=== SELECTED PASSAGE ===

# Your strange phobias...



## Zombie Devil Duckie (Apr 11, 2012)

Little Cloud said:


> I have fear to climb the staircase! When I try to climb it I feel as I'm going to fall down!


Mine is watching someone else walk down a tall flight of stairs... I just KNOW they are going to trip and fall. I think technically that makes it an anxiety rather than a phobia? Still, it creeps me out and I have to stand at the bottom of the stairs "ready" to catch them if they fall down.


I always say the same stupid thing too.. "Be careful"... like they are going to suddenly break into a reckless jumping streak and tumble down. Ugh.




-ZDD


----------



## VereCreperum (Jan 17, 2013)

Zombie Devil Duckie said:


> Mine is watching someone else walk down a tall flight of stairs... I just KNOW they are going to trip and fall. I think technically that makes it an anxiety rather than a phobia? Still, it creeps me out and I have to stand at the bottom of the stairs "ready" to catch them if they fall down.
> 
> 
> I always say the same stupid thing too.. "Be careful"... like they are going to suddenly break into a reckless jumping streak and tumble down. Ugh.


That is absolutely hilarious.


----------



## TimeIsLove (Mar 30, 2012)

Ha! Get ready for these: 

Current Phobias: 

1. Daddy Longlegs. (Shivers). There's just something about them. I know they can't bite you, so it doesn't make sense that I'm so afraid of them. It's just...they look so creepy. They're like little satanic dots on stilts that creep around at inhuman paces, haunting my existence. I love camping and spending time outside, but I can't ever quite enjoy myself, because I'm afraid they'll be creeping around and they'll get on me when I'm least expecting it. I can handle any other kind of bug. A bee can land on me and I won't care. I'll be like, "What's up bee? Hey there little buddy." But daddy longlegs? NO.

=== STATED GOAL 1 ===
Please substitute "period" for "time range" in the records between the lines holding "Screen dimensions: 1092x555" and "tap(162, 38)", inclusive, keeping everything else the same. Give only those lines, with the pictures left out.
The forum thread about phobias has no connection to the records that follow it.

=== EXTRACTED MATERIAL ===
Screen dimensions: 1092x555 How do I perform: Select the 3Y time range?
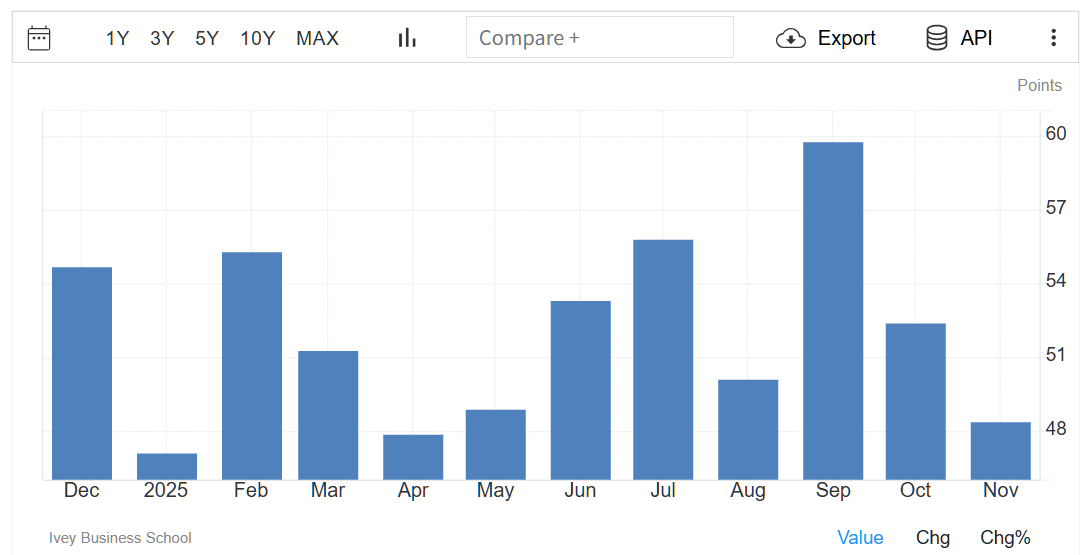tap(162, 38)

---

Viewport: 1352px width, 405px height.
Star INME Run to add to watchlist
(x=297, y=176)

==

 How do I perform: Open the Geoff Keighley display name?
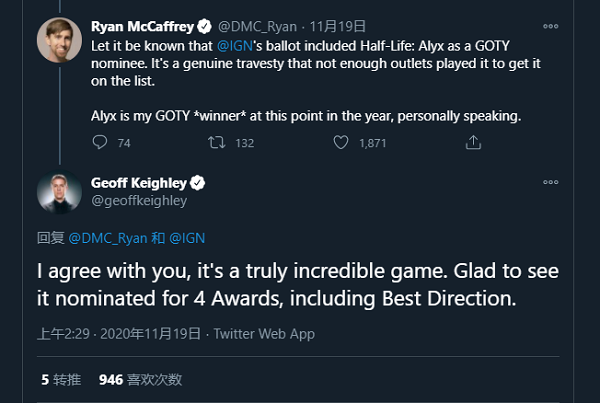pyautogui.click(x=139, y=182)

=== STATED GOAL 2 ===
Proceed with the forum thread on strange phobias from the point where it stops.

=== EXPECTED ANSWER 1 ===
Screen dimensions: 1092x555 How do I perform: Select the 3Y period?
tap(162, 38)

=== EXPECTED ANSWER 2 ===
2. Vomit. I can't handle it. Drunk vomit is okay, because I know I'm not going to catch a stomach bug from that person. But if a person has a stomach bug, doorknobs and all relevant surfaces will be rabidly lysoled, hands will be rabidly washed, hands will never come in contact with the face (even if I have to itch...which is just comical), and rubber gloves will be worn if necessary. I would even consider wearing a mask. There's something to be said for people who don't do these things - they're forcing their immune systems to be strong by exposing their immune systems to everything. However, I still take amazing efforts to avoid vomiting. I don't know how I'm going to clean up my childrens' vomit one day. I'm really afraid of that moment. 

3. Performance. I get very uncomfortable with my performance being evaluated, especially by my peers. It's very important for me to appear competent, and I set very high expectations for myself, so I'm very sensitive to any perceived criticisms when I perform. I'd much rather do my performing behind the scenes where I can ensure my creation of a finished product that I'm satisfied with before I turn it in for evaluation. Alas, this is not reality, which is why I try to directly confront and expose myself to this phobia daily. 

Past Phobias:

1. Hairs. Yes, like the ones on your head. I have no idea why or how this began. But until I was four or five, I was terrified of singular hairs. I would force my mom to inspect the bathtub before I got in for random straggling hairs stuck to the side of the tub. I distinctly remembering waking up in the middle of the night once, and screaming bloody murder because I saw a hair sitting there on the pillow in front of my eyes. One day, after my mom had had enough, she backed me into a corner with a hairball. Haha, to this day I can't explain it. I can only say, I have always been a very phobic person.


----------



## TimeIsLove (Mar 30, 2012)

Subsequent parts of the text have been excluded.